Tax Law Changes Boost Savings

February 14, 2007
By seadmin

Yes, I hate to break it to you but it is that time of year again. The time has come for many of us to get out our checkbooks and to write Uncle Sam a big fat one. Fortunately, this year you will be able to lighten the load you pay by socking away a little more in retirement savings.

A key tax law change took effect this year that allows investors to squirrel away more money in their 401(k) and retirement accounts.

The limits that can be contributed to 401(k) accounts are rising this year, but you probably haven’t heard much in the mainstream press about it. I did read one good article in The Wall Street Journal that highlighted the tax law revisions. Short of that limited coverage, not much mention has occurred elsewhere. But hey, one of the reasons you subscribe to the Alert is for me to share with you the latest news on how best to manage your money and that’s just what you’ll always get.

Under the new law, the maximum amount that most of us can contribute to a 401(k) account will rise to $15,500 during 2007, compared to $15,000 last year. The exception is for people age 50 and older, who will be able to sock away an additional $5,000 by year-end. However, the savings limits for individual retirement accounts (IRAs) will stay at $4,000 for those under age 50 and $5,000 for those 50 and older.

There’s also good news for those of you on the border of qualifying for a Roth IRA these past few years. The income limits for making contributions to a Roth are now higher. For couples filing their federal return jointly, the amount you can contribute phases out if your income is between $156,000 and $166,000. That’s up from $150,000 to $160,000 in 2006. For singles, this year the range now is $99,000 to $114,000, up from $95,000 to $110,000 last year.

Retirement Savings Tax Changes
TYPE
2006
2007
401(k) Contributions
$15,000
$15,500
401(k) Contributions
(50 yrs old+)
$20,000
$20,500
IRA Contributions
$4,000
$4,000
Roth IRA Income Limits (Joint)
$150,000
$156,000
Roth IRA Income Limits (Individual)
$95,000
$99,000

Also new for 2007 is a tax law change that will help people who inherit money from an employer-sponsored retirement plan through any non-spouse. This change now allows a child, for example, to inherit 401(k) money directly from a parent’s qualified retirement plan and to transfer those funds directly into an IRA. The inheritance then could be spread out over many years to avoid a big, one-time tax hit.

Another benefit to those inheriting money from people who die in 2007 is that estate taxes fall to 45%, down from 46%. The 1% difference may not seem huge but the amount can really add up when large estates are involved.

However, current law calls for the federal estate-tax exclusion to remain at $2 million in 2007 and 2008, before rising to $3.5 million in 2009. But the existing law has the exclusion disappearing entirely in 2010, before the limit becomes $1 million in 2011. Do not be surprised if the erratic levels of the federal estate-tax exclusions are modified by lawmakers before the end of the decade.

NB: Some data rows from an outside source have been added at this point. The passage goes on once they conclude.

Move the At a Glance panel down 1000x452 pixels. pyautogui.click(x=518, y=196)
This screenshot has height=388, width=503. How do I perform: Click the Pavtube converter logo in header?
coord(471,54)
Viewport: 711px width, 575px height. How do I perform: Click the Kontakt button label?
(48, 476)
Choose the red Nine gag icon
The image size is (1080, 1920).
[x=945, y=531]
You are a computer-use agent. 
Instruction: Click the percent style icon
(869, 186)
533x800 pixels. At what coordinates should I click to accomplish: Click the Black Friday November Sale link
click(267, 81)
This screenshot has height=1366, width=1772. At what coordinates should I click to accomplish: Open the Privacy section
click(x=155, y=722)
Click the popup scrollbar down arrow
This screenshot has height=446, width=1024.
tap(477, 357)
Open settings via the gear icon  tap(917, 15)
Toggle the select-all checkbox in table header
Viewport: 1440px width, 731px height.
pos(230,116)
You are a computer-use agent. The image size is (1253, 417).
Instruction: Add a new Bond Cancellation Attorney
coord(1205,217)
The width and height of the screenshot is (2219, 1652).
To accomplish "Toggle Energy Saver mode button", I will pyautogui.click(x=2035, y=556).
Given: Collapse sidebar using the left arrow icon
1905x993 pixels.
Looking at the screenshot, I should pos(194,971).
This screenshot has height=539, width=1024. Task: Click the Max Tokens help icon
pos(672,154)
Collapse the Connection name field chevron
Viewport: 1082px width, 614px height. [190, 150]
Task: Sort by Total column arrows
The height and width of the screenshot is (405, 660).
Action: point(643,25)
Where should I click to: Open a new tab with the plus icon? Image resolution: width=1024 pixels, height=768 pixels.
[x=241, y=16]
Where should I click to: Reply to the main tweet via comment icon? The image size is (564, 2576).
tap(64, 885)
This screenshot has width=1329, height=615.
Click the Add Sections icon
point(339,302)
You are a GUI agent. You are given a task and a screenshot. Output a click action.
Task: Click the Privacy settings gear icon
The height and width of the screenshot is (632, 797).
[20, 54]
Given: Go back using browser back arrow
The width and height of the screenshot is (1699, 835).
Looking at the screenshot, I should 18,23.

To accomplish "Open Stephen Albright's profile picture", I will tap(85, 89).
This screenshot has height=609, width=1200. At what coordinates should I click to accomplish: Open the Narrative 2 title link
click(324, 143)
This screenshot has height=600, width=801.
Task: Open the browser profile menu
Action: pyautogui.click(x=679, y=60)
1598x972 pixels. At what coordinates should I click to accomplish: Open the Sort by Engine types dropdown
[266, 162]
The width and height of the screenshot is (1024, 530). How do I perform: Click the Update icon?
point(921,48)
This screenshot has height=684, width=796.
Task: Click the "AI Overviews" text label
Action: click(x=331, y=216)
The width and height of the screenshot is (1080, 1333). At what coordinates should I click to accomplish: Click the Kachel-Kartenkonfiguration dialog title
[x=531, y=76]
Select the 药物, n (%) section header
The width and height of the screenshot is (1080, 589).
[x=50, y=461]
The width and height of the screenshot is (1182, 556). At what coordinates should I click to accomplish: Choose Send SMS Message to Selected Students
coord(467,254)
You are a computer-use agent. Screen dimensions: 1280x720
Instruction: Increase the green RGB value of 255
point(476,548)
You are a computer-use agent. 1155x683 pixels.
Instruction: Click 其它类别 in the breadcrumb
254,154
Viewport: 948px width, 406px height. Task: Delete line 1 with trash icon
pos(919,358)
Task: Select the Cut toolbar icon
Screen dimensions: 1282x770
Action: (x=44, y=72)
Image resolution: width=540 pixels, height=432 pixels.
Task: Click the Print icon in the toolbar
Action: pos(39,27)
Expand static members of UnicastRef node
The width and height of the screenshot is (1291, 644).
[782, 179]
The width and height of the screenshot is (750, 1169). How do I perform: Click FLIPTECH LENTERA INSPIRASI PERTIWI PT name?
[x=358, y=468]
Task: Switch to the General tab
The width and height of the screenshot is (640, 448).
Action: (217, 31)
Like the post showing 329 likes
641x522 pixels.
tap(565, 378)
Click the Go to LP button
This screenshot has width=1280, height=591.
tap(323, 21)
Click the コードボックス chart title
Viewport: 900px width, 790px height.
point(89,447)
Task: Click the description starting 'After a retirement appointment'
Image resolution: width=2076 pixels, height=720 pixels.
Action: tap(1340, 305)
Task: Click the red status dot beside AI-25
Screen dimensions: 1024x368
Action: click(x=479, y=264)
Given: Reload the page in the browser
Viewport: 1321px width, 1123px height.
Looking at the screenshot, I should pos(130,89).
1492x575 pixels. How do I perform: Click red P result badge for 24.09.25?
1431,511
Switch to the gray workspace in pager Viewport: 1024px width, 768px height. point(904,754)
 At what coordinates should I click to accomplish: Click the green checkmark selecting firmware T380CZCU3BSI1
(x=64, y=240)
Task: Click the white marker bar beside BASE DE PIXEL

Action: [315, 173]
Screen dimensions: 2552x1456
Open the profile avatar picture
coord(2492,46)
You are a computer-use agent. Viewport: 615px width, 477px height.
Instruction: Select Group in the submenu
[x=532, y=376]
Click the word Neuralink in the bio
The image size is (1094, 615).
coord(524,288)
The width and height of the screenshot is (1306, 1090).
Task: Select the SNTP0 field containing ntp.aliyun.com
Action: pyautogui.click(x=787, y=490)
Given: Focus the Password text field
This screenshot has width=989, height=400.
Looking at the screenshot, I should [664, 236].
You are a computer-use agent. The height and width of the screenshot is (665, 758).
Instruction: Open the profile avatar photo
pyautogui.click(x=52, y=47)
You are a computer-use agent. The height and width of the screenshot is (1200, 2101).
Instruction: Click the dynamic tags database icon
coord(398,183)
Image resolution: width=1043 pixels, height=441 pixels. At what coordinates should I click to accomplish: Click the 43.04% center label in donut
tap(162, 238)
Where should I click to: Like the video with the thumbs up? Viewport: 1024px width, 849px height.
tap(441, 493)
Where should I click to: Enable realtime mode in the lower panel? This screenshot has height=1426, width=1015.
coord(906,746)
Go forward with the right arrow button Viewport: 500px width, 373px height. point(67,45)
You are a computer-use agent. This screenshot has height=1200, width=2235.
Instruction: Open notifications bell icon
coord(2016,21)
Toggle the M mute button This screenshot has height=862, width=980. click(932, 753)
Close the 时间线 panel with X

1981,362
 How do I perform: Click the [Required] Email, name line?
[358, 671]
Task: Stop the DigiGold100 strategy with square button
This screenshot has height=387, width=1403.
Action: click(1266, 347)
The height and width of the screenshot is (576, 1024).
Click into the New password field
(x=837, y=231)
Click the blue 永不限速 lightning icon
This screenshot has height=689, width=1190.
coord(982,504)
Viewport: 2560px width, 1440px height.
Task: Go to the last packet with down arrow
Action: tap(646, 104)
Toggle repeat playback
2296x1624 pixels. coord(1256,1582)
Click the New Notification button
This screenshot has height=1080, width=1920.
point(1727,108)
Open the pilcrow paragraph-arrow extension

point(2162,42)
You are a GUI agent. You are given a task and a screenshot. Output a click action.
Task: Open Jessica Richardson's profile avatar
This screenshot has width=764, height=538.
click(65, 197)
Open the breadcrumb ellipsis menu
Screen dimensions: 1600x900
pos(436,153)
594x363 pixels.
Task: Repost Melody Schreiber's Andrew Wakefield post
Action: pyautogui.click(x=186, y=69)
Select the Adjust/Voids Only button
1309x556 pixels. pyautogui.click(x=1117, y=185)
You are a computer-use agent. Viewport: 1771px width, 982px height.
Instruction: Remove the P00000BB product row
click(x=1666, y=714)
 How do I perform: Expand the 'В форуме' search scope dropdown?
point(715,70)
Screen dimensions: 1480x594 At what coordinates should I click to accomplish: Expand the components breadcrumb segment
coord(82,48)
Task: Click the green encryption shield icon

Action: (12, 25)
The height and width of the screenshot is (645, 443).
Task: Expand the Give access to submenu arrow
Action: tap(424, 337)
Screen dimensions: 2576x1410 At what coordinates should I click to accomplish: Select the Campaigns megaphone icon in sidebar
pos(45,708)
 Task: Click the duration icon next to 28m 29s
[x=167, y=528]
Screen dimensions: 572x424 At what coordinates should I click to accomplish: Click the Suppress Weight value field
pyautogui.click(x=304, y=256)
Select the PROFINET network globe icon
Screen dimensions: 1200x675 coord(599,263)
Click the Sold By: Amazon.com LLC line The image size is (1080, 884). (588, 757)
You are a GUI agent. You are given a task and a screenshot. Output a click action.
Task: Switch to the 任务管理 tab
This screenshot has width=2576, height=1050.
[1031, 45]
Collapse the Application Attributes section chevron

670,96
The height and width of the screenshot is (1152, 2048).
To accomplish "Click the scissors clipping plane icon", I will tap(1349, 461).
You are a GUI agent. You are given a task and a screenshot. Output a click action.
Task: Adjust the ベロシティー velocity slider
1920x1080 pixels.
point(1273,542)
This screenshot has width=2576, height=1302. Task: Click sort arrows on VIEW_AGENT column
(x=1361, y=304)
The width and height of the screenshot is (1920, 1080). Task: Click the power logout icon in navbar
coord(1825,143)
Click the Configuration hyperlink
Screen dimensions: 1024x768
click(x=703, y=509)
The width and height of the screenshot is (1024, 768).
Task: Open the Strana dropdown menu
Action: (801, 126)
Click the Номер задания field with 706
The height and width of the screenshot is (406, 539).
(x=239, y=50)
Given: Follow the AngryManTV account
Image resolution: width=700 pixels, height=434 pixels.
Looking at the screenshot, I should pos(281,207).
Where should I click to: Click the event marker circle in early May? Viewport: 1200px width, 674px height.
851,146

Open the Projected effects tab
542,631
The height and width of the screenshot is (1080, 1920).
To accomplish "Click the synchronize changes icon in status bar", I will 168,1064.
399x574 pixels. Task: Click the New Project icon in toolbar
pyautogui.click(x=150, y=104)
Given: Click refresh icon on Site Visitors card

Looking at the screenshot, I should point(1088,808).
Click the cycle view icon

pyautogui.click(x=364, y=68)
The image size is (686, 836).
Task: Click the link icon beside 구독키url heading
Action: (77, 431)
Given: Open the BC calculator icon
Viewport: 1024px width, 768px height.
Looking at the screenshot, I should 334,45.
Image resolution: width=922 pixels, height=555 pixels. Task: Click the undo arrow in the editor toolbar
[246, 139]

An interesting new tax break for 2007 applies to anyone who buys and pays for mortgage insurance this year. That new deduction phases out if your gross adjusted income hits $100,000. The exception is that the limit is just $50,000 for married people who file separately. I am sorry to say that anyone who bought mortgage insurance before this year is not eligible for the tax break.

One tax law change that can take money out of your pockets this year is an increase in Social Security taxes. Amid growing concerns that Social Security will not be able to fund its obligations, we should not be surprised that lawmakers are looking to us for additional revenue. Specifically, the maximum amount of earnings subject to Social Security tax jumps to $97,500 in 2007, compared to $94,200 last year. The heightened limit could cost certain taxpayers hundreds of additional dollars.

Overall, the tax law changes offer you more opportunities to save in 2007 than in 2006, so take the breaks that lawmakers are willing to give you. Beef up your 401(k) and IRA contributions to the maximum allowable amounts, if you can afford to do so. Any dollar saved from Uncle Sam’s grip now will mean more money for you in your retirement years. My advice is to use these tax law changes to your best advantage.